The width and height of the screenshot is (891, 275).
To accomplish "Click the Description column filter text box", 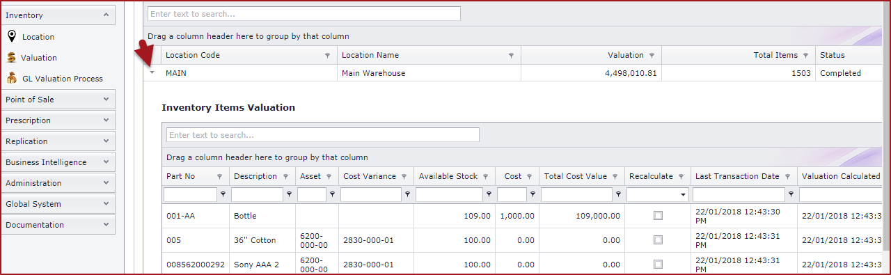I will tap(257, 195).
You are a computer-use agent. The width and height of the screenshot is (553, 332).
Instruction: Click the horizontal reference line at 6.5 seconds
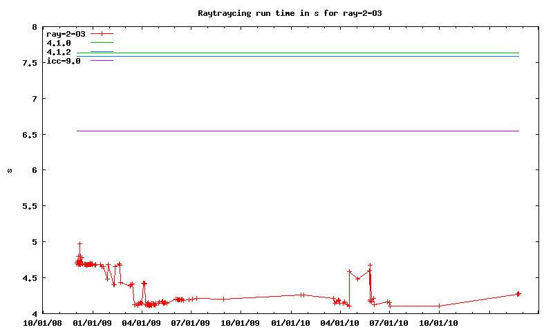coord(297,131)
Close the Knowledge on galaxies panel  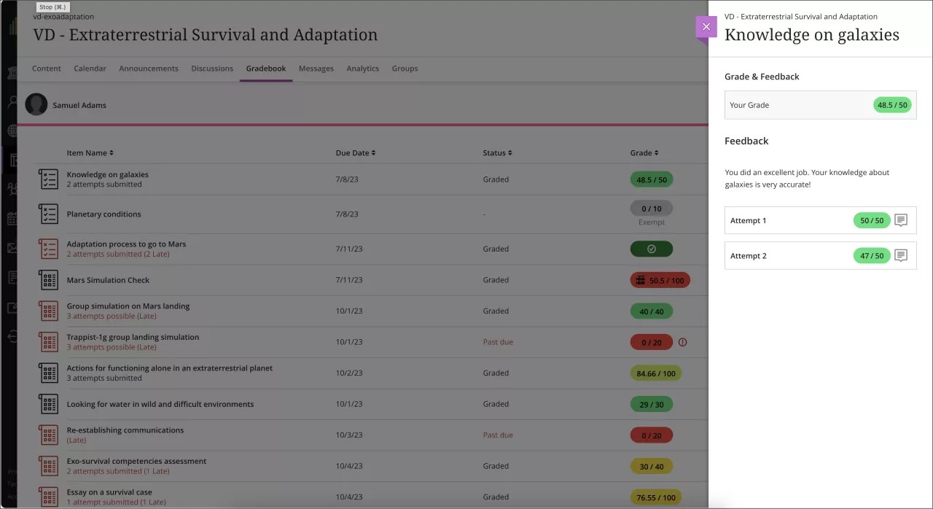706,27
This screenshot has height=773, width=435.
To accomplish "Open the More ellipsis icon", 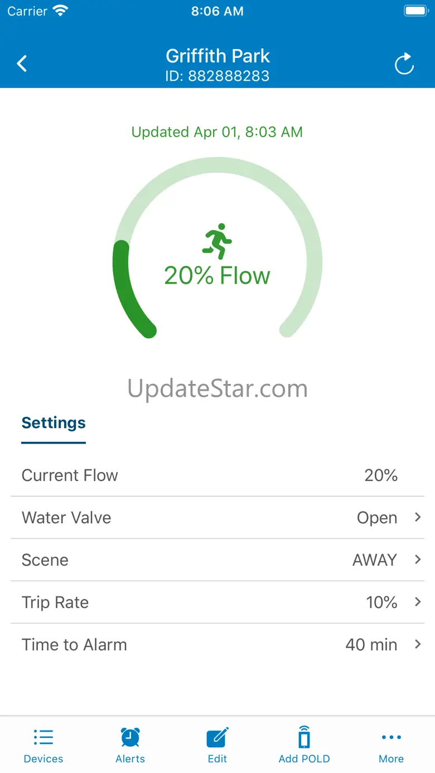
--------------------------------
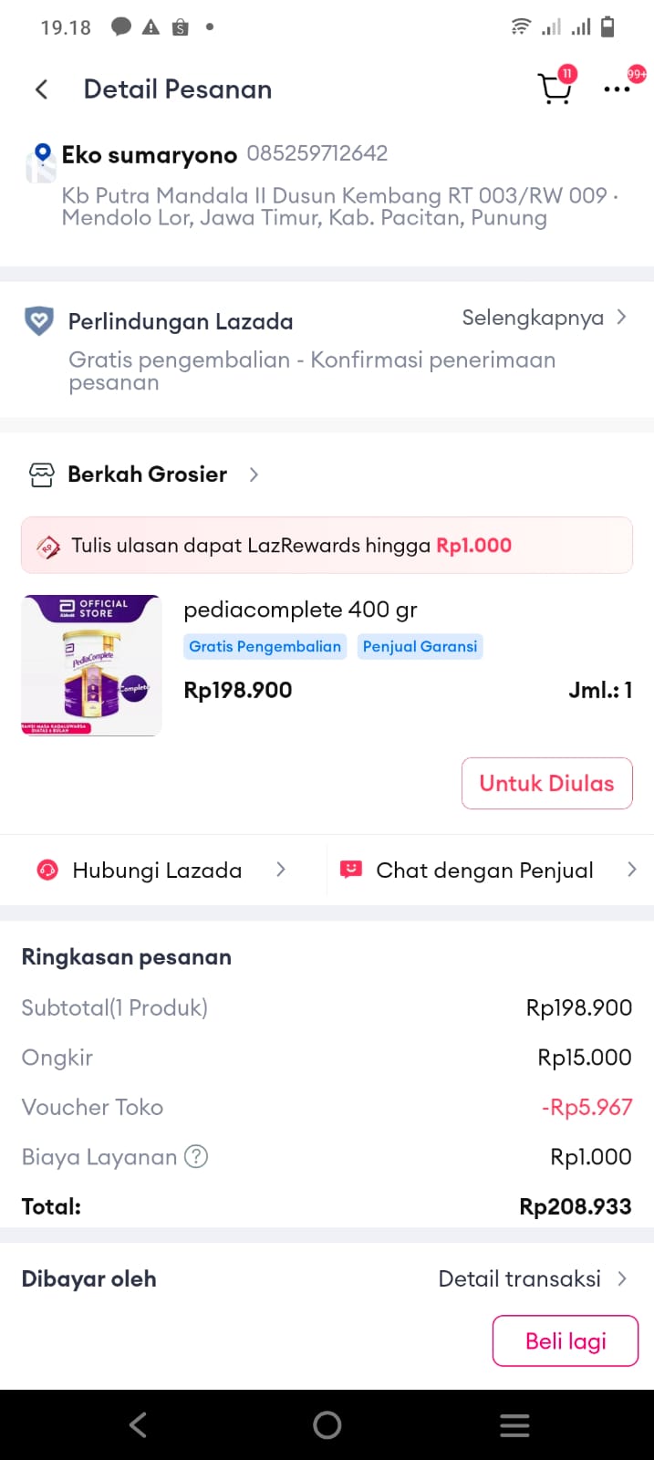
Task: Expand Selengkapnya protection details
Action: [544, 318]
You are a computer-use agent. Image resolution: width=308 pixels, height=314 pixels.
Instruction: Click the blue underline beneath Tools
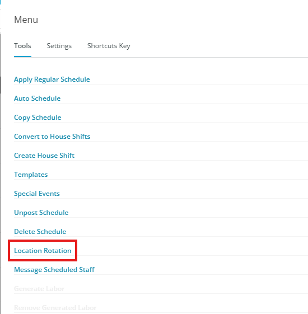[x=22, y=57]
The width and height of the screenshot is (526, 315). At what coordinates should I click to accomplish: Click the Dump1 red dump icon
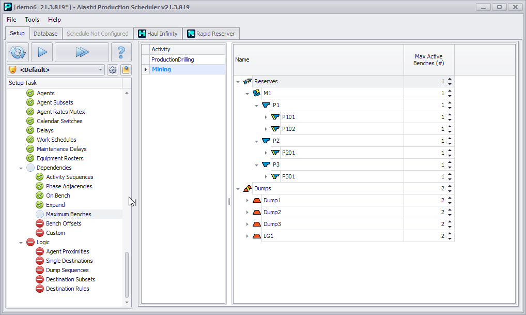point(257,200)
--------------------------------
** TRY IT **
Filter the records, keeping only lines that contain "computer", and show those lines.

** YOUR SOLUTION **
You are a computer-use agent. The width and height of the screenshot is (553, 332).
You are a computer-use agent. Image resolution: width=308 pixels, height=314 pixels.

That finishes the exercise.